Brookhaven Instruments BI-90Plus/Zeta PALS Dynamic Light Scattering (DLS) and Zeta Potential Analyzer. This is a fixed-angle DLS instrument with integrated zeta-potential measurement capacity. Hydrodynamic radii as small as 4 nm can be determined, depending on sample preparation and scattering properties of the colloidal particles (our particles are solid ferrites, and hence very strong scatterers). This instrument can measure zeta potential in aqueous solutions with high ionic content and in organic solvents, making it suitable for nanoparticle characterization in these environments.

NanoSight Nanoparticle Characterization System. This is a particle tracking analysis instrument suitable for directly measuring hydrodynamic diameter of particles as small as 20 nm. Because size is measured by direct visualization of individual particles this technique is ideally suited for studying polydisperse and aggregated samples and serves to complement DLS measurements. The instrument has a CMOS high sensitivity camera and temperature controlled sample holder.

Acreo DynoMag AC Susceptometer. This is a portable AC susceptometer with frequency range from 1 Hz to 500 kHz with magnetic moment resolution of 10-11 Am2 (10-8) at 1 kHz. AC susceptibility measurements allow determination of magnetic nanoparticle relaxation mechanism and characteristic times. The wide frequency range of this instrument allows characterization under frequency conditions similar to those used in AMF experiments.

MPI Susceptometer/Relaxometer. This is a custom built instrument capable of applying alternating magnetic fields at selectable frequencies from 3 kHz to 29 kHz and amplitudes up to 50 mT, while also applying constant and ramped bias fields in the range of ±100 mT to a sample up to 200 μl. The sample magnetization is measured using a balanced gradiometer coil and a 10 MHz sampling rate data acquisition card and processed through in-house software to obtain derivative of the magnetization as a function of time, harmonic spectra, and point spread function information useful in characterizing the magnetic particle imaging properties of magnetic nanoparticles. This instrument was developed through NIH grant 1R21EB018453.

Induction Heating System. This is a combination of an induction heater high frequency magnetic field source (Ambrell EASYHEAT 8130LI 10 kW unit with custom coils), an incubator enclosure to maintain sample temperature and environmental CO2 and humidity mimicking an incubator, fiberoptic temperature probes (NeOptix Reflex), thermal imaging camera (FLIR SC325), and fiberoptic fluorescence probe (Ocean Optics USB4000) to monitor release of fluorophores under alternating magnetic fields. Depending on coil geometry magnetic fields of 300 kHz and up to 80 kA/m can be generated. We use this suite of instruments to carry out experiments in which nanoparticle/cells/animals are exposed to alternating magnetic fields. We are capable of monitoring temperature simultaneously during application of an AMF, an important feature for many of the proposed studies.

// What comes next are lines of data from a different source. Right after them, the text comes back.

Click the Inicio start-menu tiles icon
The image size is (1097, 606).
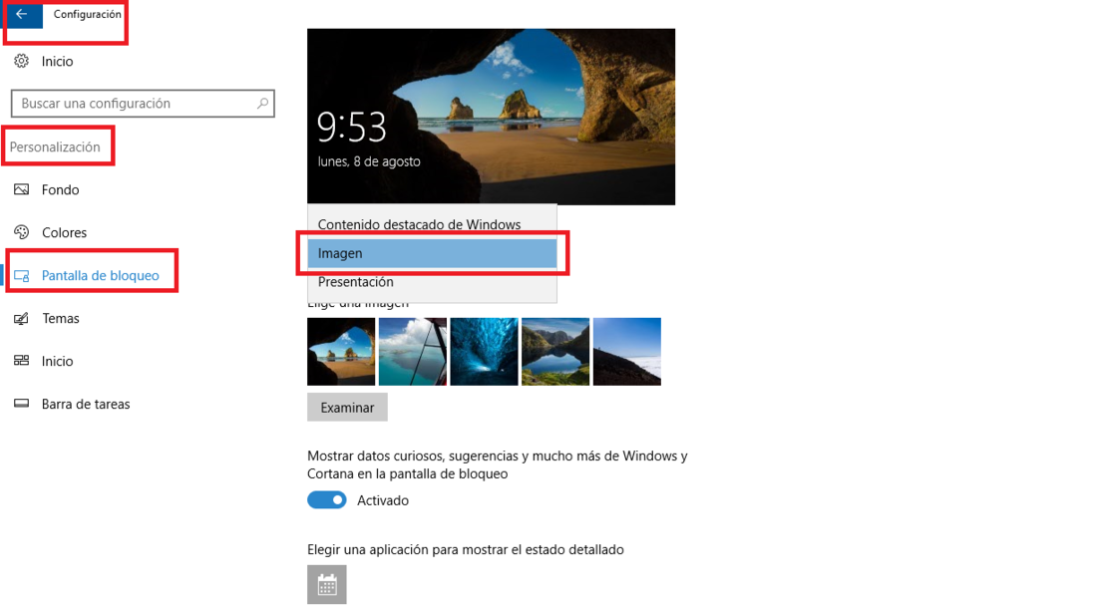point(22,361)
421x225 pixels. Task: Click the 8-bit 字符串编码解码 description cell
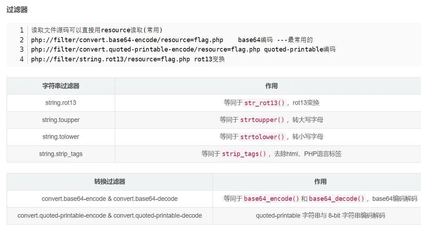click(320, 216)
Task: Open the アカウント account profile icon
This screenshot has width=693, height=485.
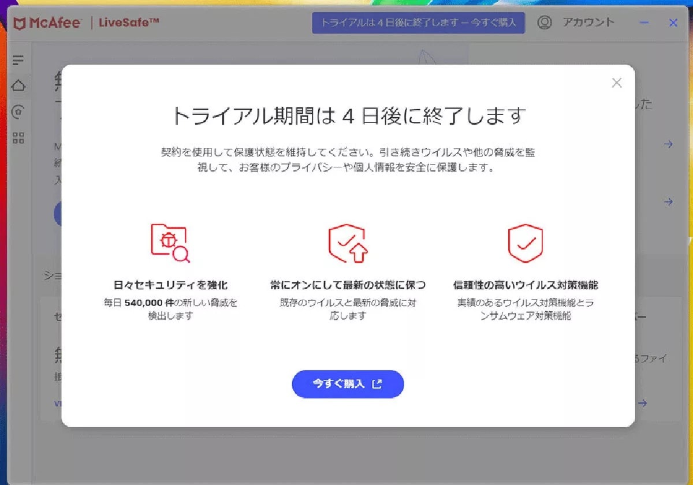Action: coord(543,22)
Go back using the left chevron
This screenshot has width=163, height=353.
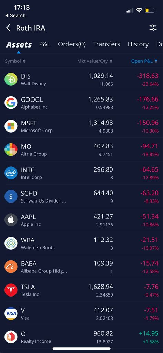(x=8, y=28)
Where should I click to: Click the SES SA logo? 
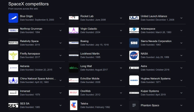(x=13, y=105)
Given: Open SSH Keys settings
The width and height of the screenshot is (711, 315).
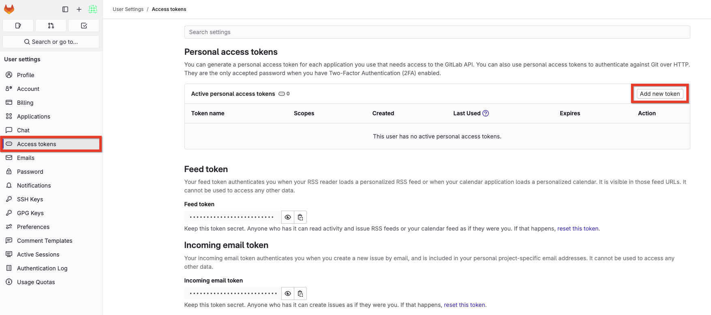Looking at the screenshot, I should (x=30, y=199).
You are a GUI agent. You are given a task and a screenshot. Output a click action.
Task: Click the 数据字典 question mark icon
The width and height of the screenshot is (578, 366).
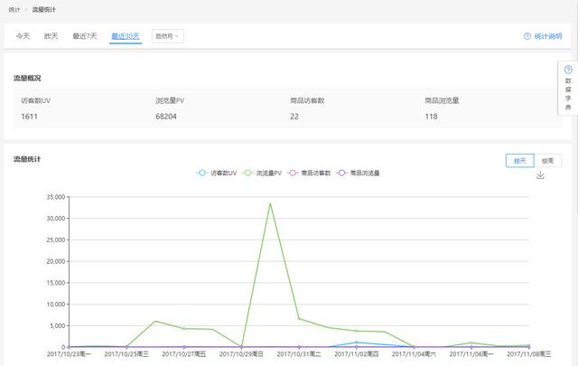(x=568, y=70)
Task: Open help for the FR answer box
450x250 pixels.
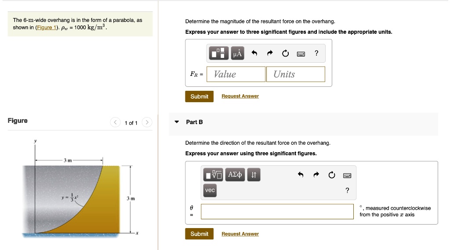Action: pos(316,54)
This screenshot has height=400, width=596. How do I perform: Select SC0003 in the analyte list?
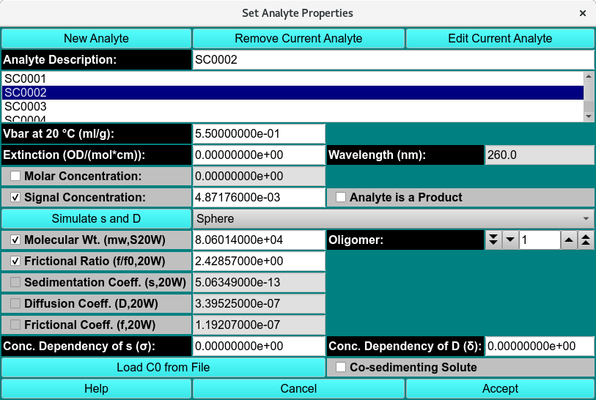point(292,106)
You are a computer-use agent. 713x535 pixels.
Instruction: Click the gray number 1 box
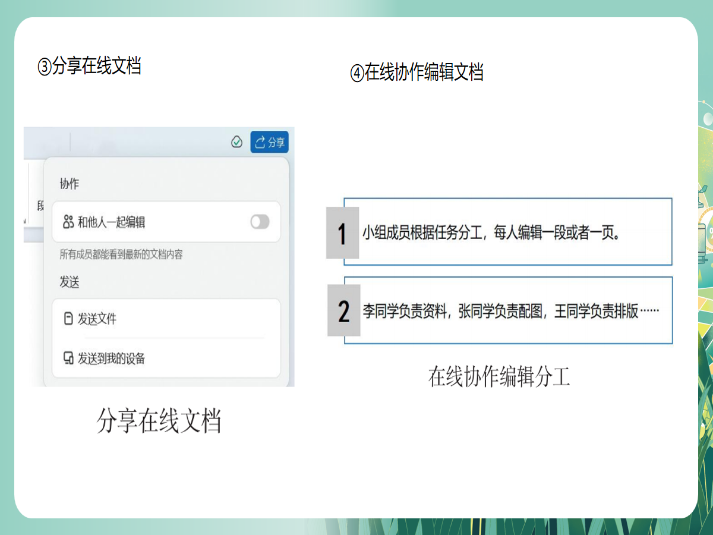tap(342, 233)
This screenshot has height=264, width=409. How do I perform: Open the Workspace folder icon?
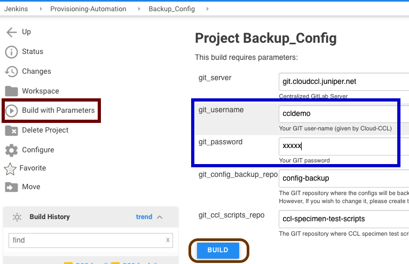(11, 91)
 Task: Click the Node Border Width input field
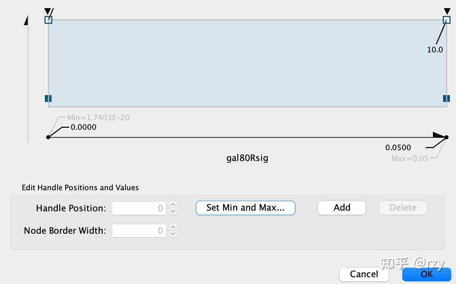(139, 231)
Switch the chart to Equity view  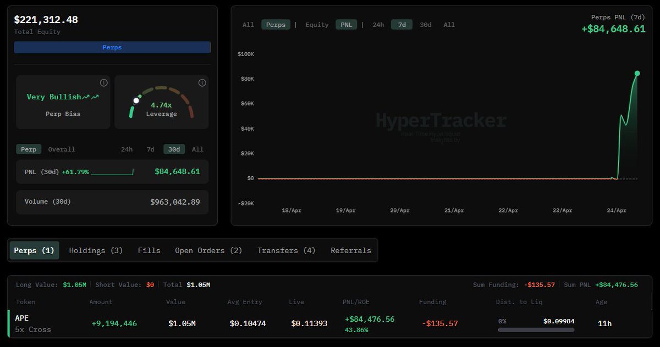[317, 24]
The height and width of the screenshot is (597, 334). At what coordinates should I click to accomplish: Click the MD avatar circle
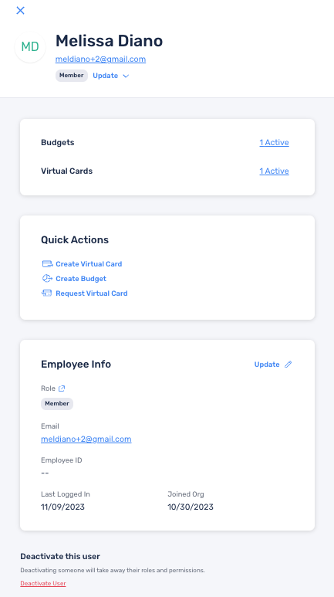(30, 47)
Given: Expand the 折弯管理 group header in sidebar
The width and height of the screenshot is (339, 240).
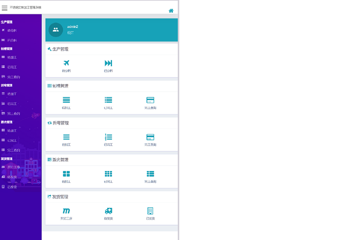Looking at the screenshot, I should click(7, 85).

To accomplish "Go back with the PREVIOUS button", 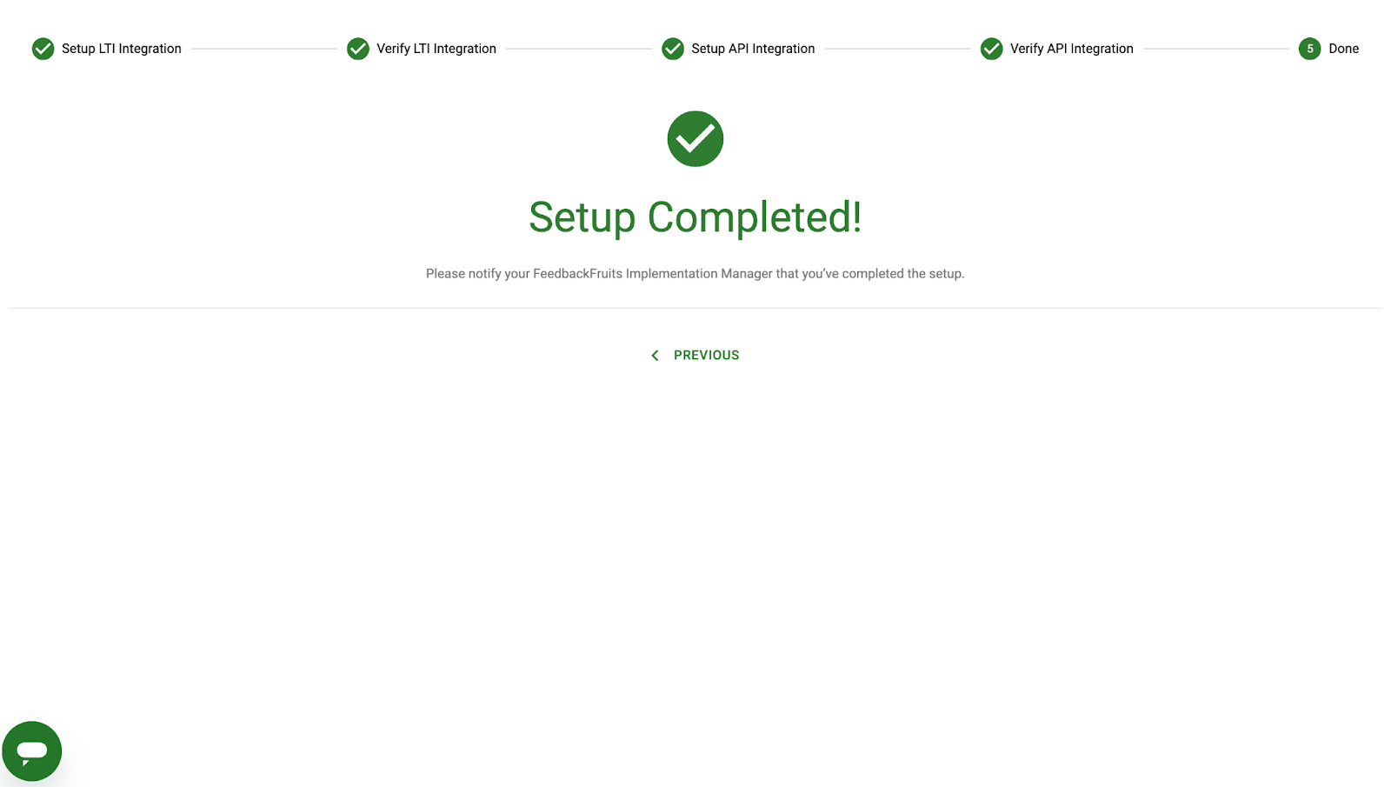I will (696, 355).
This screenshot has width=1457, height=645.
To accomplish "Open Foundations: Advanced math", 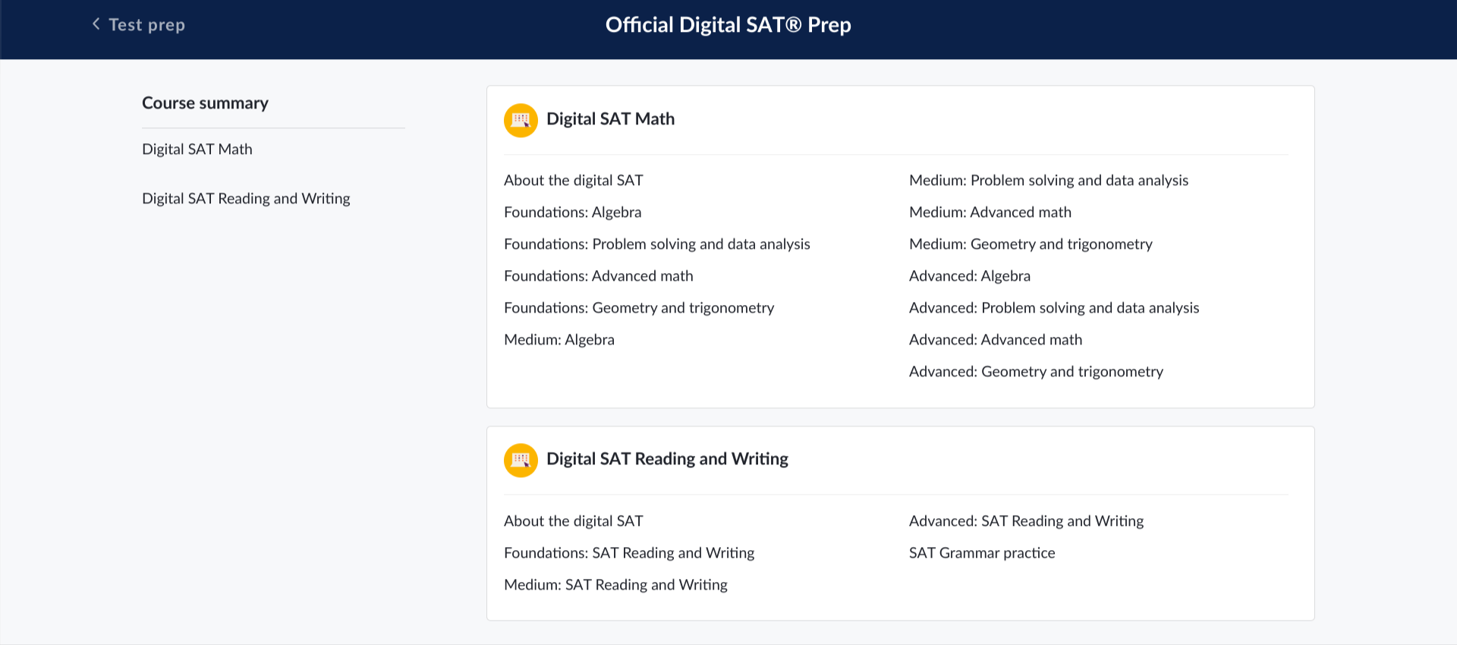I will pos(598,276).
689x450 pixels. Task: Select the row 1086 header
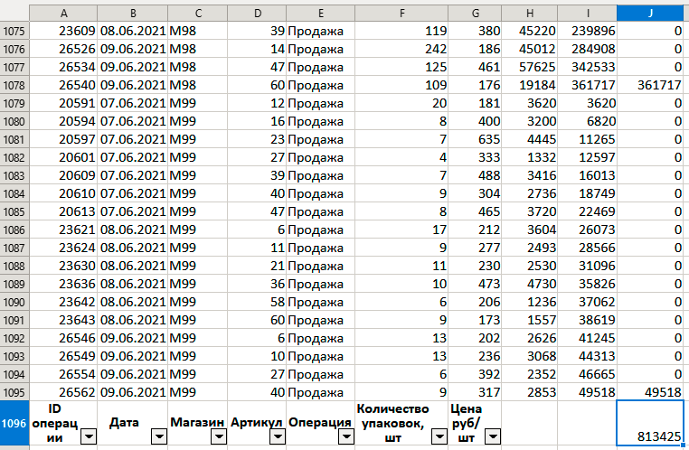pyautogui.click(x=15, y=230)
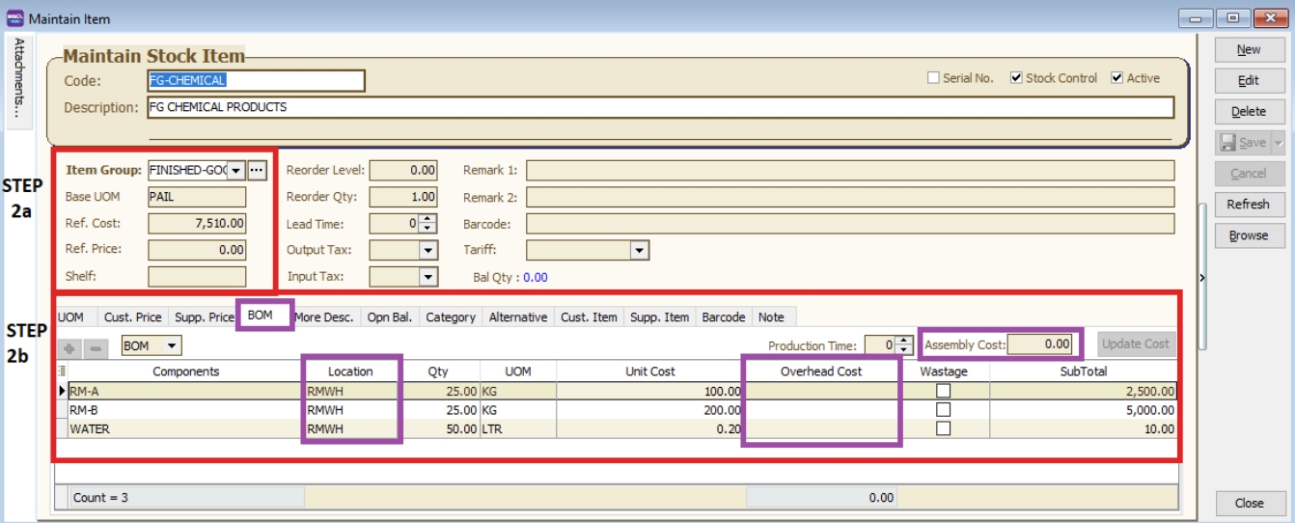Click the grid options icon in table header
The width and height of the screenshot is (1295, 523).
[63, 371]
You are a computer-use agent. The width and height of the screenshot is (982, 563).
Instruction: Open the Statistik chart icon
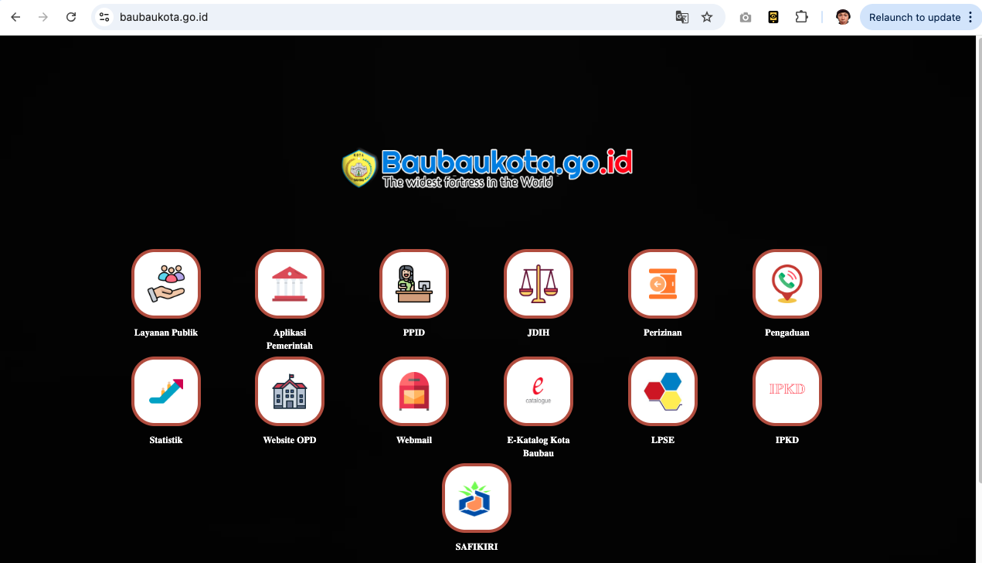[166, 391]
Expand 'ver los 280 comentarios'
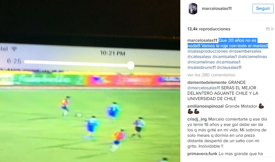This screenshot has width=275, height=162. click(211, 75)
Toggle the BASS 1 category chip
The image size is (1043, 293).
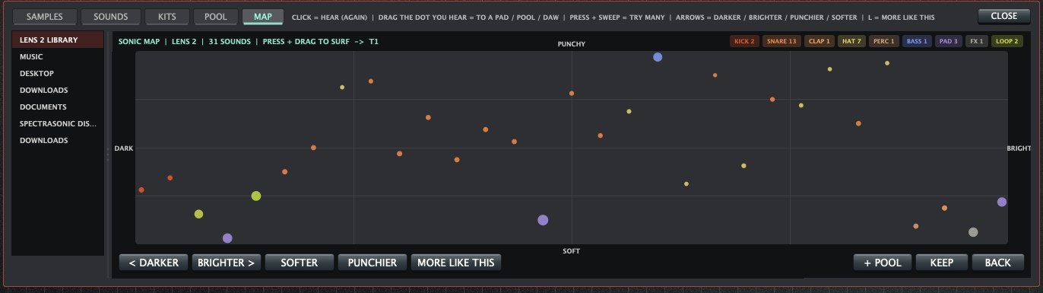[x=916, y=41]
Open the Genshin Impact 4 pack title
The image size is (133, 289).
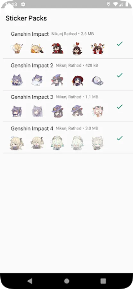click(x=32, y=128)
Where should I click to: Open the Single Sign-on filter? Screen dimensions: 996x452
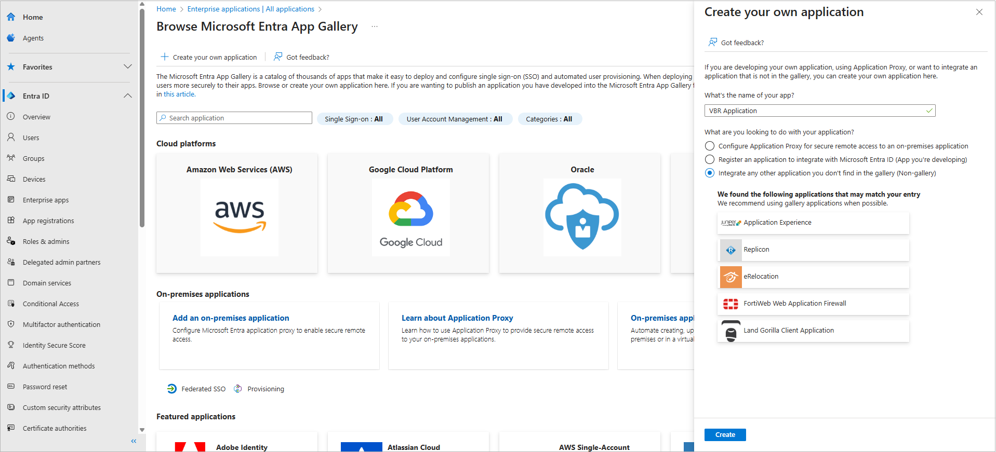pyautogui.click(x=354, y=119)
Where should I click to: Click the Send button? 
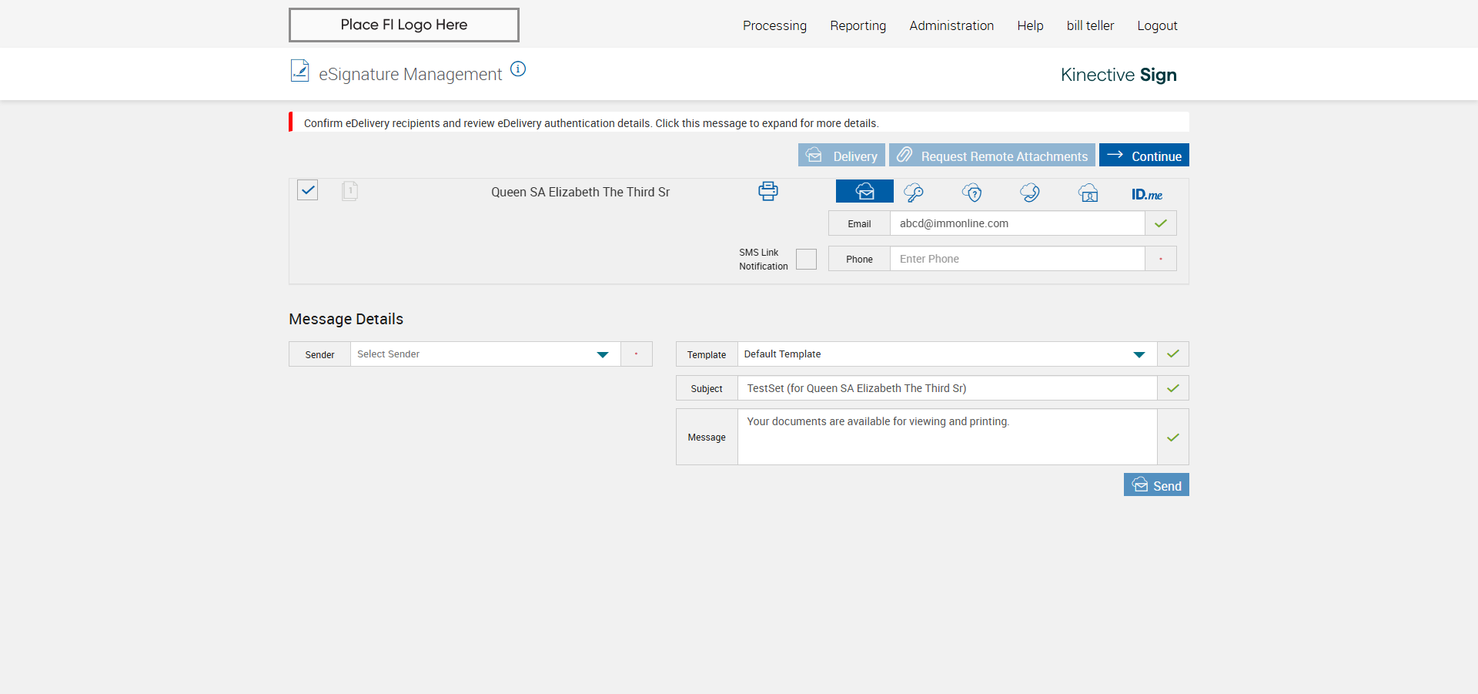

Anton Paar MCR301 Rheometer. This rheometer is capable of a variety of rheological tests in both oscillatory and rotational modes for testing viscoelastic properties of biomaterials. It is possible to control and measure temperature throughout the experiment. In addition, the modular format enables experimental customization.

Shimadzu UV2600 UV-Vis Spectrophotometer. Czerny-Turner double-beam, single monochromator spectrometer with photomultiplier tube, 190-900 nm spectral range, -8.5 to 8.5 Abs range with ±0.1 nm wavelength accuracy, ±0.0003 Abs/hr baseline stability, ±0.002 Abs photometric accuracy at 0.5 Abs. This highly sensitive spectrometer is ideally suited for quantifying iron content in samples using the o-phenanthroline spectrophotometric assay.

Buchi Rotavapor System. This rotary evaporator has fully integrated temperature/pressure controller, vacuum pump, and chiller, allowing for programmed runs and automated solvent recovery.